13. The Passage to India (2018): 1831 - Both in England and India unrest is evident. Domestically the strife is over the impending Reform Bill; whilst in India the problems are between the various princely states.
14. The Tigress of Mysore (2020): 1834 - Hervey is thought the right man to muster and lead a force to crush the threat posed by the 'thuggee'.

===Non-fiction===
- Light Dragoons (1993) – a non-fictional history of the four light cavalry regiments of the British Army. It was published in 1993, soon after he relinquished command of 13th/18th Royal Hussars (which includes (in merged form) two of the light dragoon regiments: the 13th was originally raised as a heavy dragoon regiment in 1715 but later converted to light dragoons; the 18th was raised as a light dragoon regiment in 1759; both retitled as hussars in 1861, merged in 1922 and then merged with the 15th/19th The King's Royal Hussars to form the present Light Dragoons in 1992).
- The Making of the British Army: From the English Civil War to the War On Terror (2009). The book examines nearly 500 years of the British Army and examines how its military actions has made it one of the most effective fighting forces in the world today. Mallinson demonstrates how people and events have shaped the army's development. Sections include: how Marlborough's victory at Blenheim is linked to Wellington's success at Waterloo; how the desperate fight at Rorke's Drift in 1879 underpinned the heroism of the airborne forces in Arnhem in 1944; and why Montgomery's momentous victory at El Alamein mattered long after the Second World War.
- 1914: Fight the Good Fight: Britain, the Army and the Coming of the First World War (2013) - In this major new history, one of Britain's foremost military historians and defence experts tackles the origins - and the opening first few weeks of fighting - of what would become known as 'the war to end all wars'. Intensely researched and convincingly argued, Allan Mallinson explores and explains the grand strategic shift that occurred in the century before the war, the British Army's regeneration after its drubbings in its fight against the Boer in South Africa, its almost calamitous experience of the first twenty days' fighting in Flanders to the point at which the British Expeditionary Force - the 'Old Contemptibles' - took up the pick and the spade in the middle of September 1914. For it was then that the war changed from one of rapid and brutal movement into the now familiar image of the trenches and the coming of the Territorials, Kitchener's 'Pals', and ultimately the conscripts - and of course the poets. And with them, that terrible sense of the pity and of the futility.

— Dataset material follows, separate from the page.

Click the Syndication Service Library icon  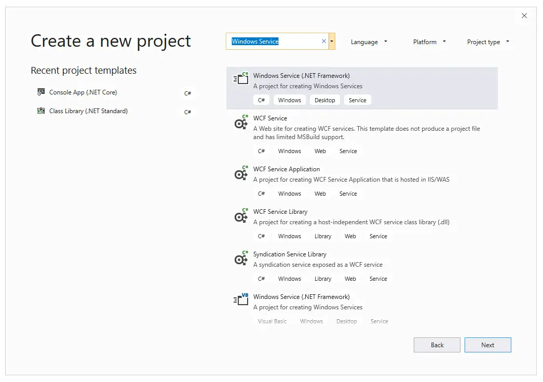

- Too Important for the Generals: Winning and Losing the First World War (2017). In this work Mallinson argues that recent defences of Field Marshal Sir Douglas Haig and other are mistaken - and that critics of the strategy and tactics of the First World War (such as Winston Churchill) were actually correct, but that the critics lacked the power to put their ideas into practice. For example, Winston Churchill could suggest alternative approaches - but he did not have the power to pick what commanders would carry out his ideas.
- The Shape of Battle: Six Campaigns from Hastings to Helmand (2022). A comparative study of military campaigns including Hastings (1066), Towton (1461), Waterloo (1815), D-Day (1944), the Imjin River (1951) and Operation Panther's Claw (2009).